Work order -> Stop after the line that contains "Given: Open Virus"; until then, restate each line of the entries word for word from the very first.

Dataset ->
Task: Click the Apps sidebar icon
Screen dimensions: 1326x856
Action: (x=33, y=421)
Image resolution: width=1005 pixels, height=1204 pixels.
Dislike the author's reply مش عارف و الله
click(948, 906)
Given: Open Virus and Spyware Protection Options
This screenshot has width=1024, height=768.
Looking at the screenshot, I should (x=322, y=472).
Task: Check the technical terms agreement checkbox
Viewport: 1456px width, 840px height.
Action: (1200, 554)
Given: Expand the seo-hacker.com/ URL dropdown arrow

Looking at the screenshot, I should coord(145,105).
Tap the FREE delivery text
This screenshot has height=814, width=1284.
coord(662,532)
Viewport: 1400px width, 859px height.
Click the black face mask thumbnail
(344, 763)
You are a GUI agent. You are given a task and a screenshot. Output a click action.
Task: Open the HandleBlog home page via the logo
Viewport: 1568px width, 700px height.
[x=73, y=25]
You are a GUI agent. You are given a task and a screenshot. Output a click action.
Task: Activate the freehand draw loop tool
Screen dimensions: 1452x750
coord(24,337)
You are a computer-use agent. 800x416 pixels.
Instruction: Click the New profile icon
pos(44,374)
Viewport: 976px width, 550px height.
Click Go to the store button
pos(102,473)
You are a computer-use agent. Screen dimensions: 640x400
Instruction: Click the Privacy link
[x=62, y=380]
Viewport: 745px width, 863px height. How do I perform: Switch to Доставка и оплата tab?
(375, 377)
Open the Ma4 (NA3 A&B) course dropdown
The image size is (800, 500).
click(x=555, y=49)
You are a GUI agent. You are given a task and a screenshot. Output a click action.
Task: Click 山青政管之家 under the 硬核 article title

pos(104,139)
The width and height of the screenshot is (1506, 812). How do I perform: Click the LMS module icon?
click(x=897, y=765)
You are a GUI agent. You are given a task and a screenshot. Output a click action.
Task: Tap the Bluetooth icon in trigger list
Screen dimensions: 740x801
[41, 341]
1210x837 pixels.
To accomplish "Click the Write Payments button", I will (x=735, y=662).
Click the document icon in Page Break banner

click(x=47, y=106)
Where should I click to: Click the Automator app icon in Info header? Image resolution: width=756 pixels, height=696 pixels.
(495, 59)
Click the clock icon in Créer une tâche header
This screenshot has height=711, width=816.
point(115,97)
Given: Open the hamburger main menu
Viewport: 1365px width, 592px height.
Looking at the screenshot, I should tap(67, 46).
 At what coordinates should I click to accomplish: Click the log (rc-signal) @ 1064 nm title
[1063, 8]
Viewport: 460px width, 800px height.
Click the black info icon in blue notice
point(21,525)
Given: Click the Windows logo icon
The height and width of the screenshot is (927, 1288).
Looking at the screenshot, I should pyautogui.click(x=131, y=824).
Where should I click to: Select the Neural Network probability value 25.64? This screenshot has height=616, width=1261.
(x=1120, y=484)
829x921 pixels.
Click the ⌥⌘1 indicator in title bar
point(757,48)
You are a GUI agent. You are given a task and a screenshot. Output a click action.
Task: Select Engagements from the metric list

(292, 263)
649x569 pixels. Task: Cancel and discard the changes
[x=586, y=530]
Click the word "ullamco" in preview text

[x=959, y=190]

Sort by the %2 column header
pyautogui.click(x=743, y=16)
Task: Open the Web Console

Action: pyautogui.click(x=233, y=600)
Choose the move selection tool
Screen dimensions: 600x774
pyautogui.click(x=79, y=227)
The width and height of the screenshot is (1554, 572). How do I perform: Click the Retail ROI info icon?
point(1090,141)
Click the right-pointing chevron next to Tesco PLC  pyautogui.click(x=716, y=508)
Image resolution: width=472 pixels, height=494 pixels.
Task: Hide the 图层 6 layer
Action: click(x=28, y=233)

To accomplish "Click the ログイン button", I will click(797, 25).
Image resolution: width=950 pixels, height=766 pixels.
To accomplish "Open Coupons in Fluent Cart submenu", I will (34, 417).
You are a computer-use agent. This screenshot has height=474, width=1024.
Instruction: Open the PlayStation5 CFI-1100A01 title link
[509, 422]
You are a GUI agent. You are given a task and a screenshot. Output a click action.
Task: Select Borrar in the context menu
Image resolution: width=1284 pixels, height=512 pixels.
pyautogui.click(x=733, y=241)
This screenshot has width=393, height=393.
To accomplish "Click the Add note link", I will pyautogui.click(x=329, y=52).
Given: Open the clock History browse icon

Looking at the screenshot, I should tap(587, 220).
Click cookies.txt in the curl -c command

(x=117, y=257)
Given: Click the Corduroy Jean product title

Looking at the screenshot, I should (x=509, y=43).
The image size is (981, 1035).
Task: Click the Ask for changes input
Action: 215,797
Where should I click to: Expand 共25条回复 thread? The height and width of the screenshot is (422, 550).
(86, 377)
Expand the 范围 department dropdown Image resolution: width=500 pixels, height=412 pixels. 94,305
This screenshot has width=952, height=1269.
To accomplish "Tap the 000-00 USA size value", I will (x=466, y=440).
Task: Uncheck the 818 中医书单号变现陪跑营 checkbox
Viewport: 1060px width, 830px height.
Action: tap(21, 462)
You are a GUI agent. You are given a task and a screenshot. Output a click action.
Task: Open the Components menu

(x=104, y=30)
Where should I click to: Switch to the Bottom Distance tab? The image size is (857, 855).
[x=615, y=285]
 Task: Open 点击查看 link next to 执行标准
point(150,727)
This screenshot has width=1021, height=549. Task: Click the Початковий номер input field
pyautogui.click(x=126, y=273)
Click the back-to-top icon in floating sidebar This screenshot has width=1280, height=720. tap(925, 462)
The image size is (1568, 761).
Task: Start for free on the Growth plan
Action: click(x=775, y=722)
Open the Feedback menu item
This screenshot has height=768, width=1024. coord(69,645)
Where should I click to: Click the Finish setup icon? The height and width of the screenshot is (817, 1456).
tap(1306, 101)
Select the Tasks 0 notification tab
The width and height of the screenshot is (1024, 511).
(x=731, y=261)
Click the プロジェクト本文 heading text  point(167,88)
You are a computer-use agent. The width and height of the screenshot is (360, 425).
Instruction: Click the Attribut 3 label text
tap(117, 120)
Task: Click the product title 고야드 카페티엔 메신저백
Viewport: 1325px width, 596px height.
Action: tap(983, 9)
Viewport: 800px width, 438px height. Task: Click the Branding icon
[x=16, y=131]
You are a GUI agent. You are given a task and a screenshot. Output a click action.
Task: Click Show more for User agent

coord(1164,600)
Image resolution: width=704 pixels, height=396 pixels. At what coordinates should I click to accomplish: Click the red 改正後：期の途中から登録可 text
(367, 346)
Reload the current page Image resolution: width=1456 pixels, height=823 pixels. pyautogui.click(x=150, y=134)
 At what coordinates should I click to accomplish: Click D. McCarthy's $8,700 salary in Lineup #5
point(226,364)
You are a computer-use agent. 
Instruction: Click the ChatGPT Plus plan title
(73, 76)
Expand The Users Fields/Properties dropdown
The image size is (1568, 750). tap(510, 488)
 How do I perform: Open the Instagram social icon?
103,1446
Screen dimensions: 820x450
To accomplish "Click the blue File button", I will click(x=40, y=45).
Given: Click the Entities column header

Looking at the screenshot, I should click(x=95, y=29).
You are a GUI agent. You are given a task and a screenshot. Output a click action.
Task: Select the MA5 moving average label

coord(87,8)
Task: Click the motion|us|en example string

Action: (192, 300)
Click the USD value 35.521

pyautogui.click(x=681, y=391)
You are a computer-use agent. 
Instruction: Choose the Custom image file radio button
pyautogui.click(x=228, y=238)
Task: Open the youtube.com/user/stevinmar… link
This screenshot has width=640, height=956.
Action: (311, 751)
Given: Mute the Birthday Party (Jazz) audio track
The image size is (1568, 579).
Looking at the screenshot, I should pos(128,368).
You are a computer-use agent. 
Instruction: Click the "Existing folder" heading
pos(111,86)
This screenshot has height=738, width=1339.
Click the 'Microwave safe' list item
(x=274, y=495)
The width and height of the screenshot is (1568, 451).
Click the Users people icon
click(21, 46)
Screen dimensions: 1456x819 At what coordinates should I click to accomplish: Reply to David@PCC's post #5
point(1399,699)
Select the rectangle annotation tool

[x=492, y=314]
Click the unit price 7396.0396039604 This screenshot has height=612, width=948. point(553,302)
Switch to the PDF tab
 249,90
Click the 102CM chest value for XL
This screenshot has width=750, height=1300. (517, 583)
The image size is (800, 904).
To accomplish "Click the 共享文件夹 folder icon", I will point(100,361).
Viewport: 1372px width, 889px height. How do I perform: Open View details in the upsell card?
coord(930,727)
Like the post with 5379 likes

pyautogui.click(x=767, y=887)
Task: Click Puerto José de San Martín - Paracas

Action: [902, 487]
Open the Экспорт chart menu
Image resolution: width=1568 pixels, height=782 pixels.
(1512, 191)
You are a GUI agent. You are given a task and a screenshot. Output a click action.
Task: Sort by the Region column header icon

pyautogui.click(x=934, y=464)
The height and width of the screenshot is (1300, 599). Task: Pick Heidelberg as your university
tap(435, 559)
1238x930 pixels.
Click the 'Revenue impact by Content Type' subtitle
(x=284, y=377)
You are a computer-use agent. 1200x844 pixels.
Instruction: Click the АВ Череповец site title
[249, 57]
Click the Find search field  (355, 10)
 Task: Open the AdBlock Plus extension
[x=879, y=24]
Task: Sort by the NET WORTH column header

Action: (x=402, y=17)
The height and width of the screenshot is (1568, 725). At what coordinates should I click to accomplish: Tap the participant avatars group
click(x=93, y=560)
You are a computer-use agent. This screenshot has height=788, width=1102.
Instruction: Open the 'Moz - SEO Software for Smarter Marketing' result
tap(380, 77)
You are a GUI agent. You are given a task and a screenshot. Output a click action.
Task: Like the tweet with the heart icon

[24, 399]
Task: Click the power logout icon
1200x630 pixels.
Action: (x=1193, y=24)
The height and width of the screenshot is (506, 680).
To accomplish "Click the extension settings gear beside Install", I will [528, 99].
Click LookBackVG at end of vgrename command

Answer ->
Task: Click the Apps sidebar icon
Screen dimensions: 1326x856
Action: (x=33, y=421)
Image resolution: width=1005 pixels, height=1204 pixels.
Dislike the author's reply مش عارف و الله
click(948, 906)
Given: Open Virus and Spyware Protection Options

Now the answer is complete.